## Request
Copy out the records below word for word, from the line containing "Click the Regenerate Diagram button" down to the line containing "tap(167, 34)", with both of those lines included.

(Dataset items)
* * * *

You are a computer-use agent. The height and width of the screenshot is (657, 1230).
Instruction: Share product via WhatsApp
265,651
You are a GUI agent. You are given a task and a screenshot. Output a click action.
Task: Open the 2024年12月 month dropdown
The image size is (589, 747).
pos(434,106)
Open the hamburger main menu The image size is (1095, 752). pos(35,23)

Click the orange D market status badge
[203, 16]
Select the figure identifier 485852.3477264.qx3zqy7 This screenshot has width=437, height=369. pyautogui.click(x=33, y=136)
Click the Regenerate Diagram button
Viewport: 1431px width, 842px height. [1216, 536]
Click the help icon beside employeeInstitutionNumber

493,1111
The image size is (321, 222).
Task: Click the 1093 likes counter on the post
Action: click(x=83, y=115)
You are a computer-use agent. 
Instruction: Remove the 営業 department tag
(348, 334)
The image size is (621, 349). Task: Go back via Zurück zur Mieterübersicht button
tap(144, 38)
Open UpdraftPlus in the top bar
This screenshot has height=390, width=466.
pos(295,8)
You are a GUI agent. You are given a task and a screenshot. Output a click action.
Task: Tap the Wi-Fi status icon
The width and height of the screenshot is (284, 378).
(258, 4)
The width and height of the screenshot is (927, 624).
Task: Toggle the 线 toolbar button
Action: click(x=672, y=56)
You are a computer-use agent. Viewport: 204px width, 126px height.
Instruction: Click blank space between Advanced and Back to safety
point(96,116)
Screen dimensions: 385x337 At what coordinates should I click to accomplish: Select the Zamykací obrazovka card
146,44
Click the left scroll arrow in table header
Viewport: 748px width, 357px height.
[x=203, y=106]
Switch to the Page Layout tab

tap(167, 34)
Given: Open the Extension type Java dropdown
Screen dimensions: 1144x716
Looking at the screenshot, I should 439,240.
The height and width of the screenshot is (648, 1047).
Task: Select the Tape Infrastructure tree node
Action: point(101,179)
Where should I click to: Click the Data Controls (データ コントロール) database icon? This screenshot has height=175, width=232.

* * * *

## Answer for the task
Click the Regenerate Diagram button
Viewport: 1431px width, 842px height. [1216, 536]
Click the help icon beside employeeInstitutionNumber

493,1111
The image size is (321, 222).
Task: Click the 1093 likes counter on the post
Action: click(x=83, y=115)
You are a computer-use agent. 
Instruction: Remove the 営業 department tag
(348, 334)
The image size is (621, 349). Task: Go back via Zurück zur Mieterübersicht button
tap(144, 38)
Open UpdraftPlus in the top bar
This screenshot has height=390, width=466.
pos(295,8)
You are a GUI agent. You are given a task and a screenshot. Output a click action.
Task: Tap the Wi-Fi status icon
The width and height of the screenshot is (284, 378).
(258, 4)
The width and height of the screenshot is (927, 624).
Task: Toggle the 线 toolbar button
Action: click(x=672, y=56)
You are a computer-use agent. Viewport: 204px width, 126px height.
Instruction: Click blank space between Advanced and Back to safety
point(96,116)
Screen dimensions: 385x337 At what coordinates should I click to accomplish: Select the Zamykací obrazovka card
146,44
Click the left scroll arrow in table header
Viewport: 748px width, 357px height.
[x=203, y=106]
Switch to the Page Layout tab

tap(167, 34)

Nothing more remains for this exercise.